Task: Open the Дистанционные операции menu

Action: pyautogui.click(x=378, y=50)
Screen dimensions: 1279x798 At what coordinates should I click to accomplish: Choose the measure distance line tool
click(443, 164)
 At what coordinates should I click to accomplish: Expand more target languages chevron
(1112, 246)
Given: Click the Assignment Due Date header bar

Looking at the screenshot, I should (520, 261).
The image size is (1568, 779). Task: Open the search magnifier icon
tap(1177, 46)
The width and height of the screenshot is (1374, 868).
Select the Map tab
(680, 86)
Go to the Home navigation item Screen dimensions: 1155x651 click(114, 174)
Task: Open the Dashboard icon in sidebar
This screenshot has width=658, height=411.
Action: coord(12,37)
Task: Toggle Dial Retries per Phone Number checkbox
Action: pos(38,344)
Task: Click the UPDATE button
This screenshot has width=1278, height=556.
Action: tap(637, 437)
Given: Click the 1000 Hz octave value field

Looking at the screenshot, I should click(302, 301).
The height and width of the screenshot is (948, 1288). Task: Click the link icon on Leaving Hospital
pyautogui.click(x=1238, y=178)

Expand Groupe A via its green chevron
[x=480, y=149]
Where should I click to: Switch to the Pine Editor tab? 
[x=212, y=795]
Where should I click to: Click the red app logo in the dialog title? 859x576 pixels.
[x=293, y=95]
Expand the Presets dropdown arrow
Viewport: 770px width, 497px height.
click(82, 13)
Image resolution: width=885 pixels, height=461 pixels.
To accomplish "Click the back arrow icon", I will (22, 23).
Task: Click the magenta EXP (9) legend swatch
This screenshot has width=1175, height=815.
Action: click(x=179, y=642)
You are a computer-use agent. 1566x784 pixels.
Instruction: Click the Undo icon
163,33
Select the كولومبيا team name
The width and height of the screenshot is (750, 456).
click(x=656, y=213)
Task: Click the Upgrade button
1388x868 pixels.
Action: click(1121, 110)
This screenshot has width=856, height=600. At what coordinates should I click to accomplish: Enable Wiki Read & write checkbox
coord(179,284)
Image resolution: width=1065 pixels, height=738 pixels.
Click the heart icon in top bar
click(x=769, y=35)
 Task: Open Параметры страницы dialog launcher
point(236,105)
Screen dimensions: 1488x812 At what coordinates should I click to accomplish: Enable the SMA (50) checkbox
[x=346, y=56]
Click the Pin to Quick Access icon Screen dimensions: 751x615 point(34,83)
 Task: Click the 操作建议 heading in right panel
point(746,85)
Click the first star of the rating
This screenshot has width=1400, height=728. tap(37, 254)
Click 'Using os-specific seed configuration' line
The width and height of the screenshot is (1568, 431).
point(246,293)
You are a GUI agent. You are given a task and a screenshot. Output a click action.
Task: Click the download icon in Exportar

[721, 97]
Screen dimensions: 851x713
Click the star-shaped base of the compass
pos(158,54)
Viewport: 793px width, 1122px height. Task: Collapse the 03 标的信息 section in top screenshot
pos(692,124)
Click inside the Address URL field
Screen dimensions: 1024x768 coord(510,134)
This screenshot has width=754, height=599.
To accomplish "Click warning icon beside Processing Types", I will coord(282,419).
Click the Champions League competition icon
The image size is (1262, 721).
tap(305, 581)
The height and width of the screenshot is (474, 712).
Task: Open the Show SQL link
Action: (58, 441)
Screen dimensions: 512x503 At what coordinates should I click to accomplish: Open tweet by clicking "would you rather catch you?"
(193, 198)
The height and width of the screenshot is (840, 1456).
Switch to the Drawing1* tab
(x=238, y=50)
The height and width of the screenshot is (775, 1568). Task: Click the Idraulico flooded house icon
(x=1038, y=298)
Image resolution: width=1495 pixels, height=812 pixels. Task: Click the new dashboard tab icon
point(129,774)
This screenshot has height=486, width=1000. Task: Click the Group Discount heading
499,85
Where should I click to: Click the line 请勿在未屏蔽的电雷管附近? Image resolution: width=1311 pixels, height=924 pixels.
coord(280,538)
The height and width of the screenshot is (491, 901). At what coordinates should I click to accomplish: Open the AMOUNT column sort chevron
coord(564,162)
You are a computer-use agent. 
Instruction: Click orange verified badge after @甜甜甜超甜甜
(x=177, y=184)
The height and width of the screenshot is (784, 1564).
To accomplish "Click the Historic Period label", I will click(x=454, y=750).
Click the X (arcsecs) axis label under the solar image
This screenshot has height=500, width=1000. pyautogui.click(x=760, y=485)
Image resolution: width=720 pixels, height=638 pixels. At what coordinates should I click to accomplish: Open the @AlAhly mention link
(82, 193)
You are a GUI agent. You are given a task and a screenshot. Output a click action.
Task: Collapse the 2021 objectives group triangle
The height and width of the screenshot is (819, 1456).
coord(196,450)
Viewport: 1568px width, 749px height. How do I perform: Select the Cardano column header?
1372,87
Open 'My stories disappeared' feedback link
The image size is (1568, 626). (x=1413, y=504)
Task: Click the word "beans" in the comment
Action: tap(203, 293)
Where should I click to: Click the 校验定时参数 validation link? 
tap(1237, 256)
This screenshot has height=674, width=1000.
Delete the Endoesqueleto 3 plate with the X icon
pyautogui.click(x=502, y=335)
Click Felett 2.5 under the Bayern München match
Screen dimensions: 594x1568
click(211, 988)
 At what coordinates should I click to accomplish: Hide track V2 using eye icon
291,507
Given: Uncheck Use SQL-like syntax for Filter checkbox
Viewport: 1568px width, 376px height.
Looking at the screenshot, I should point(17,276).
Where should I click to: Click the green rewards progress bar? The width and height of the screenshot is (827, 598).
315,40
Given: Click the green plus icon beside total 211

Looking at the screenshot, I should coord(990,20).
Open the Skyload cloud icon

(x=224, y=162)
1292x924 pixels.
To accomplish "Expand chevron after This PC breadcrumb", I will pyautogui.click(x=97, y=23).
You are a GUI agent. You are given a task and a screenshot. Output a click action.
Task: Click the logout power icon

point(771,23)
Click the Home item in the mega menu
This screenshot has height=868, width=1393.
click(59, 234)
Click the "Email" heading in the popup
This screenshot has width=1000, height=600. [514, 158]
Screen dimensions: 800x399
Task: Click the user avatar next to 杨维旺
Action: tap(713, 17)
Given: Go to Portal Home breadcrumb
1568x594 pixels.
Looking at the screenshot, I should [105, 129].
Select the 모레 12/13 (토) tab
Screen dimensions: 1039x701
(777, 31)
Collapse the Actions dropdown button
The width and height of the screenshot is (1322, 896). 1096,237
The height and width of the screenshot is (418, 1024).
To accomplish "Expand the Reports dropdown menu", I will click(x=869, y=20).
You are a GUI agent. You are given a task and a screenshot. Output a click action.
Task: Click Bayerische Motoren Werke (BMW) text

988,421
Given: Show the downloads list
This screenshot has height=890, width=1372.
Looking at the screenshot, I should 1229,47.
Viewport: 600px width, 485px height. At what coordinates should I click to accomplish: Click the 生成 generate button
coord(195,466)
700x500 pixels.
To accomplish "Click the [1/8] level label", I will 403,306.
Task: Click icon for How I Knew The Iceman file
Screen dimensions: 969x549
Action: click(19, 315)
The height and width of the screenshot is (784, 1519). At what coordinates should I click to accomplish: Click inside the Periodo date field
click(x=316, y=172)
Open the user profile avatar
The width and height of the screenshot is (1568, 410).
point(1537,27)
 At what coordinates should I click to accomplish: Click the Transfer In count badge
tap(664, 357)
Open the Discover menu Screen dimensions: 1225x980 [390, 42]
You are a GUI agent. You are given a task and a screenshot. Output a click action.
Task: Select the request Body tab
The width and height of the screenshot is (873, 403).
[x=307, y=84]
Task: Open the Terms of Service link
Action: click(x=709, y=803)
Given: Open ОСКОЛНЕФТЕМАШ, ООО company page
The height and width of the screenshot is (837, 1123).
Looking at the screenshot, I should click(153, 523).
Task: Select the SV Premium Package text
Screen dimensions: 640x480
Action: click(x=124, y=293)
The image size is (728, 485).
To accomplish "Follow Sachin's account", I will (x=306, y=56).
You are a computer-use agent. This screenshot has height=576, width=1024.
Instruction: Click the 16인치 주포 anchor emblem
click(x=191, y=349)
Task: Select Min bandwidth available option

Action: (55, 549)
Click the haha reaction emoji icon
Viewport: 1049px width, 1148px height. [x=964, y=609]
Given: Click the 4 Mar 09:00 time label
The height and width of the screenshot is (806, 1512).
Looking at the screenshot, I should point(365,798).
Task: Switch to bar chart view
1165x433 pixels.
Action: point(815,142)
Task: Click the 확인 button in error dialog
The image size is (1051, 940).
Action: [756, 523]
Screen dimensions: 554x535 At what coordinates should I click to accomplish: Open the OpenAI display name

Task instructions
Rewrite the rows starting at the line containing "Image resolution: width=720" and ending at the line containing "click(59, 234)", replacing "triangle" with "arrow" and leaving everything else unchanged.

Correct result
Image resolution: width=720 pixels, height=638 pixels. At what coordinates should I click to accomplish: Open the @AlAhly mention link
(82, 193)
You are a GUI agent. You are given a task and a screenshot. Output a click action.
Task: Collapse the 2021 objectives group arrow
The height and width of the screenshot is (819, 1456).
coord(196,450)
Viewport: 1568px width, 749px height. How do I perform: Select the Cardano column header?
1372,87
Open 'My stories disappeared' feedback link
The image size is (1568, 626). (x=1413, y=504)
Task: Click the word "beans" in the comment
Action: tap(203, 293)
Where should I click to: Click the 校验定时参数 validation link? 
tap(1237, 256)
This screenshot has height=674, width=1000.
Delete the Endoesqueleto 3 plate with the X icon
pyautogui.click(x=502, y=335)
Click Felett 2.5 under the Bayern München match
Screen dimensions: 594x1568
click(211, 988)
 At what coordinates should I click to accomplish: Hide track V2 using eye icon
291,507
Given: Uncheck Use SQL-like syntax for Filter checkbox
Viewport: 1568px width, 376px height.
Looking at the screenshot, I should point(17,276).
Where should I click to: Click the green rewards progress bar? The width and height of the screenshot is (827, 598).
315,40
Given: Click the green plus icon beside total 211

Looking at the screenshot, I should coord(990,20).
Open the Skyload cloud icon

(x=224, y=162)
1292x924 pixels.
To accomplish "Expand chevron after This PC breadcrumb", I will pyautogui.click(x=97, y=23).
You are a GUI agent. You are given a task and a screenshot. Output a click action.
Task: Click the logout power icon

point(771,23)
Click the Home item in the mega menu
This screenshot has height=868, width=1393.
click(59, 234)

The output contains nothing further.